(Your assignment)
Write out every entry, unchanged. Skip any picture.

(Given records)
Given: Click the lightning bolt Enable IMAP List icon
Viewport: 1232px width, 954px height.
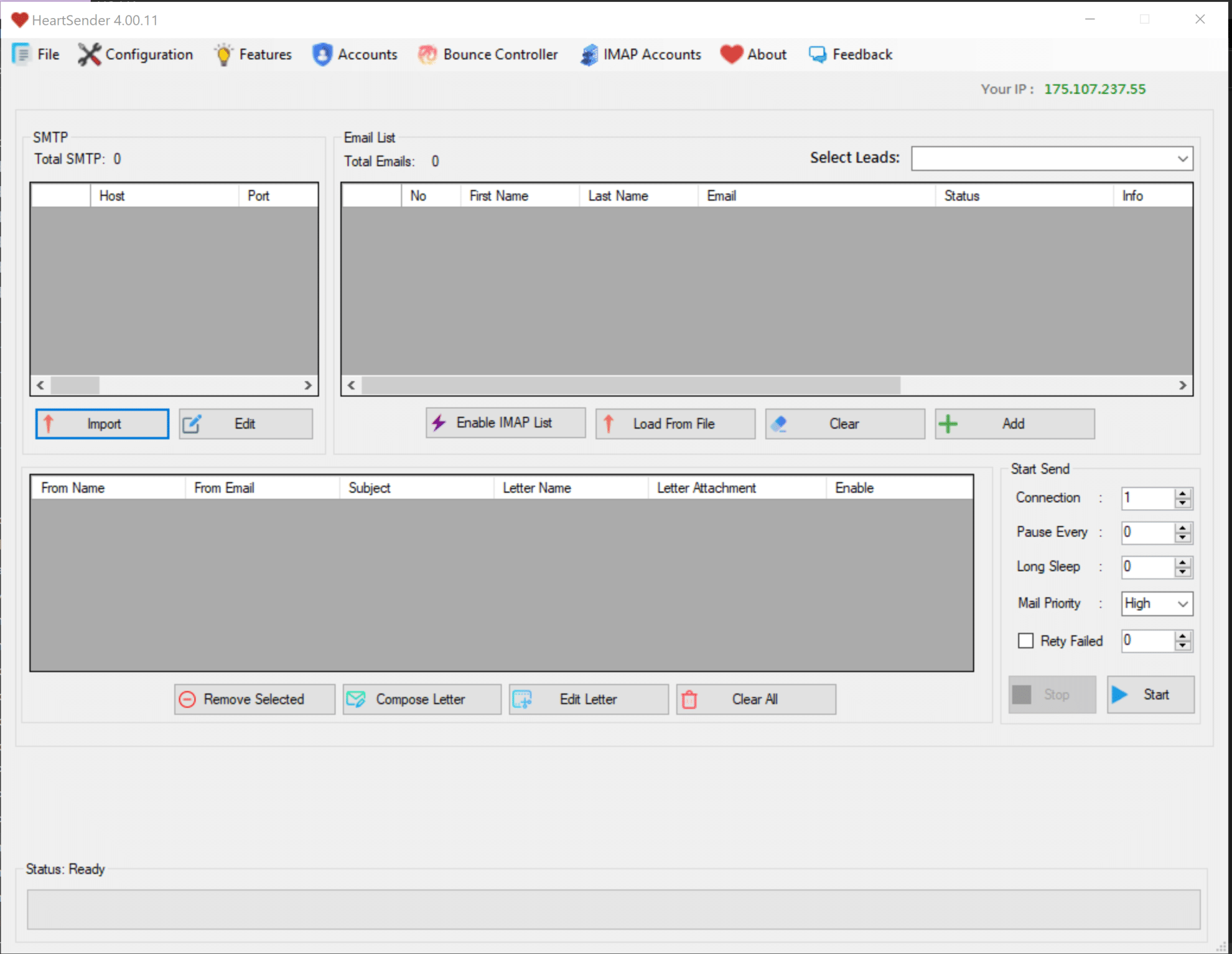Looking at the screenshot, I should coord(439,423).
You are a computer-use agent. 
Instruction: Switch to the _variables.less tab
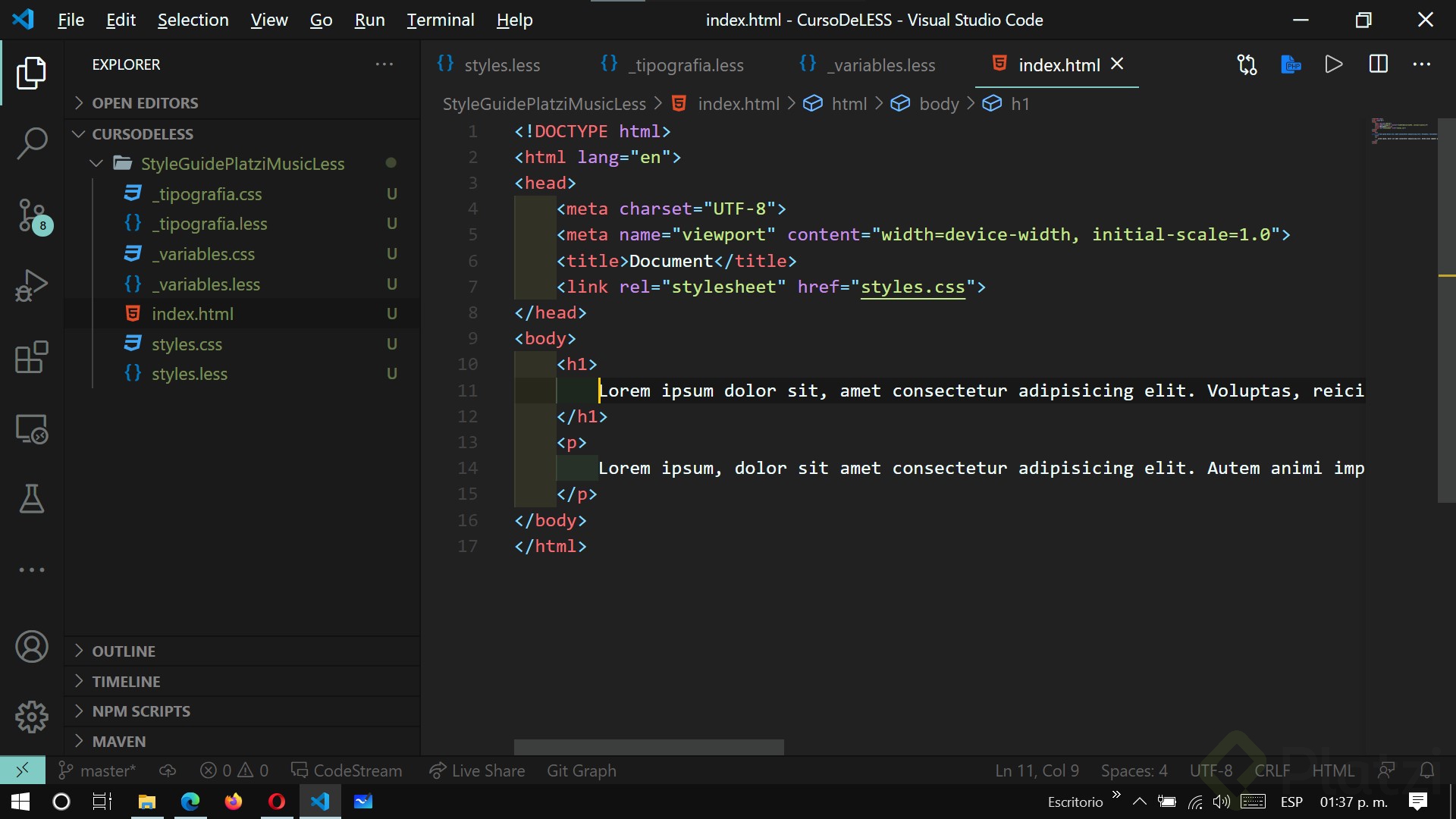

(Task response)
Given: Click the lightning bolt Enable IMAP List icon
Viewport: 1232px width, 954px height.
Looking at the screenshot, I should coord(439,423).
You are a computer-use agent. 
Instruction: Switch to the _variables.less tab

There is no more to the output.